The article explains how social categorization, intergroup comparison, group identification, and outgroup bias shape cultural stereotypes.
Social Identity Theory
Social identity theory is a good explanatory framework for many things in our social cognitions, relationships, and behaviors. The concepts of social categorization, social identification, and social comparison of in-group and out-group also explain the formation of social and cultural stereotypes.(Brown, 2000; Hogg, 2016; McLeod, 2019, October 24; Tajfel, 1982, 2001, Turner, Brown, & Tajfel, 1979); Tajfel & Turner, 1979/2004).
Social Categorization, Group identification, and Intergroup comparison
First, we categorize the things around us. Human perception tends to categorize objects to understand them. In the same way, humans categorize people and other social things to understand them. This is called “social categorization.”

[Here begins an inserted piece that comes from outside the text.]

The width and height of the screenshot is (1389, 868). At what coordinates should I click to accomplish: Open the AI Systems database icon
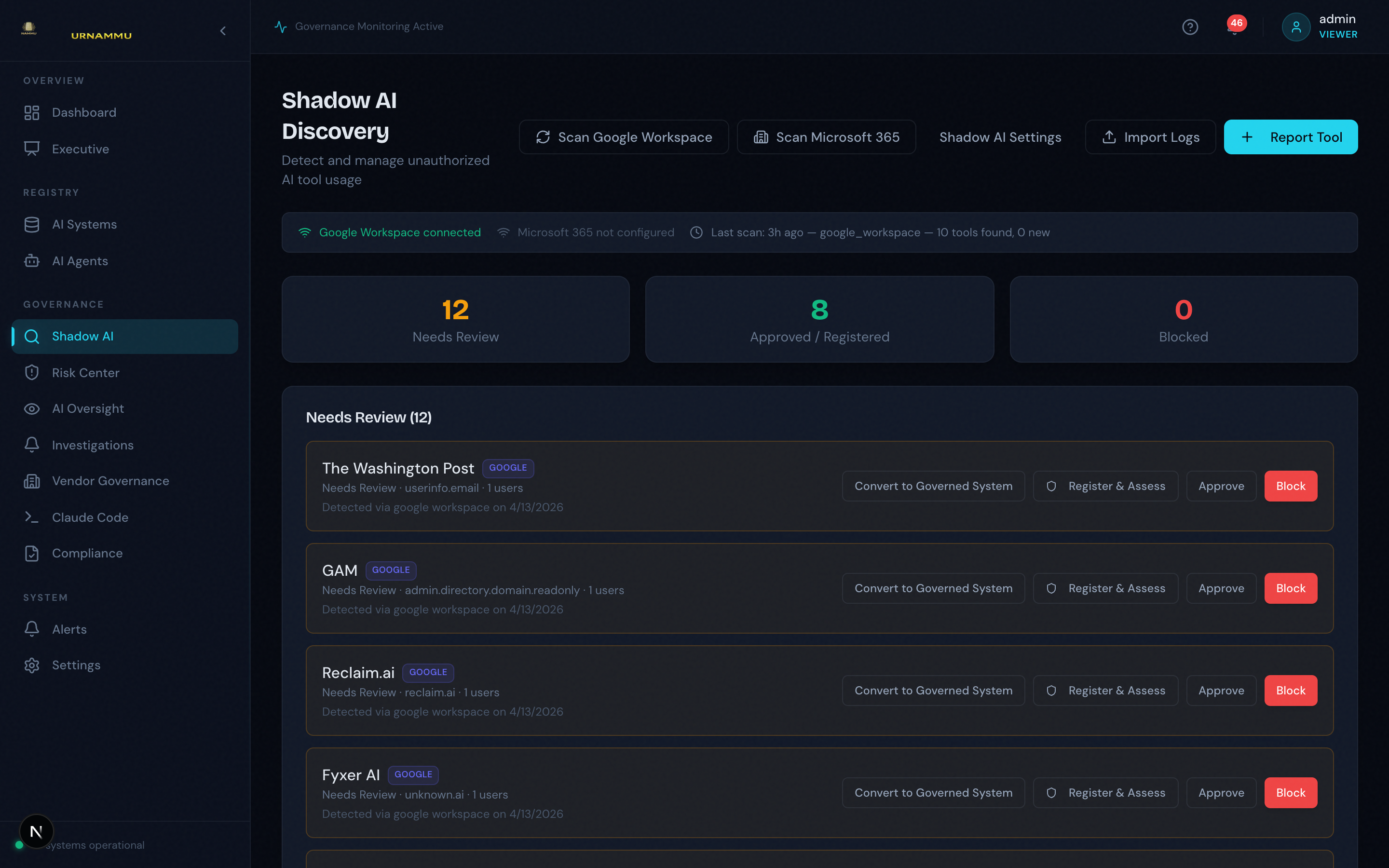[x=31, y=224]
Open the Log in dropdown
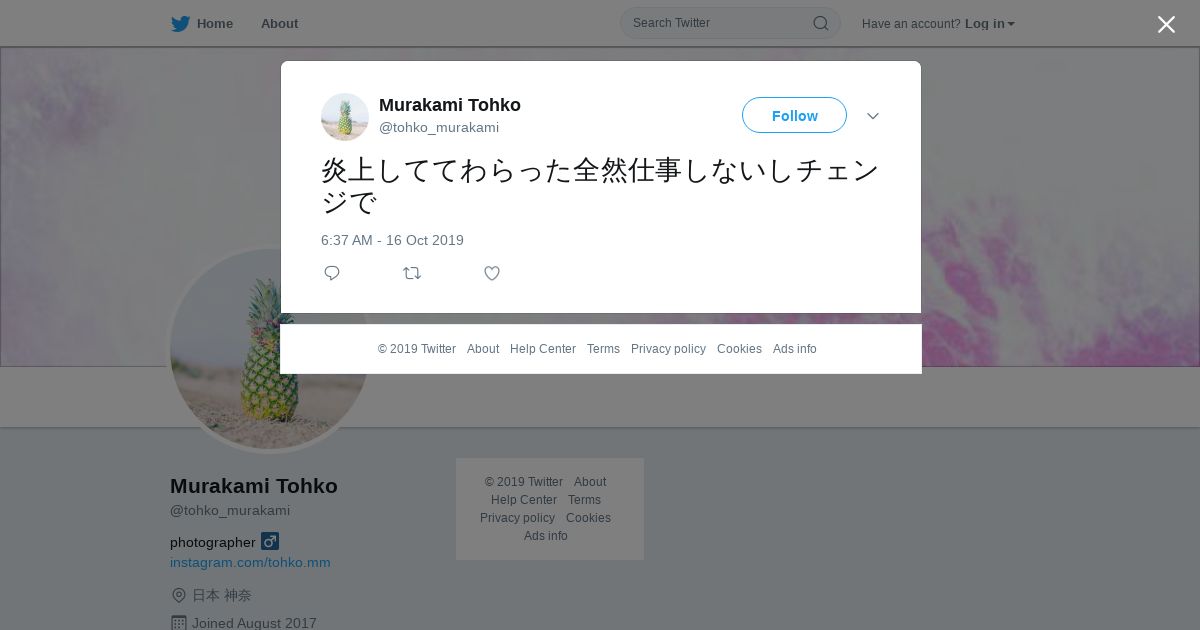Viewport: 1200px width, 630px height. tap(989, 24)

We apply such social categories as male and female, boys and girls, the social and gender roles of a child, the social roles of a parent, a student, or a businessman because they help us understand the social world around us. We learn that people can be of different genders and sexual orientations. People can be from the high, middle, or low socioeconomic classes. They can be liberals and conservatives, Christians and Muslims, Germans, Americans, and British. Then, we assign them to these categories to predict what to expect from them. This is the source of our cognitive schemas and stereotypes. This is how we grasp social, political, and gender roles.
Second, we socially identify ourselves as members of social categories and groups that we believe we then belong to. And then, we adopt the appropriate social identity of the group we have categorized ourselves as fitting into. This is called “social identification.”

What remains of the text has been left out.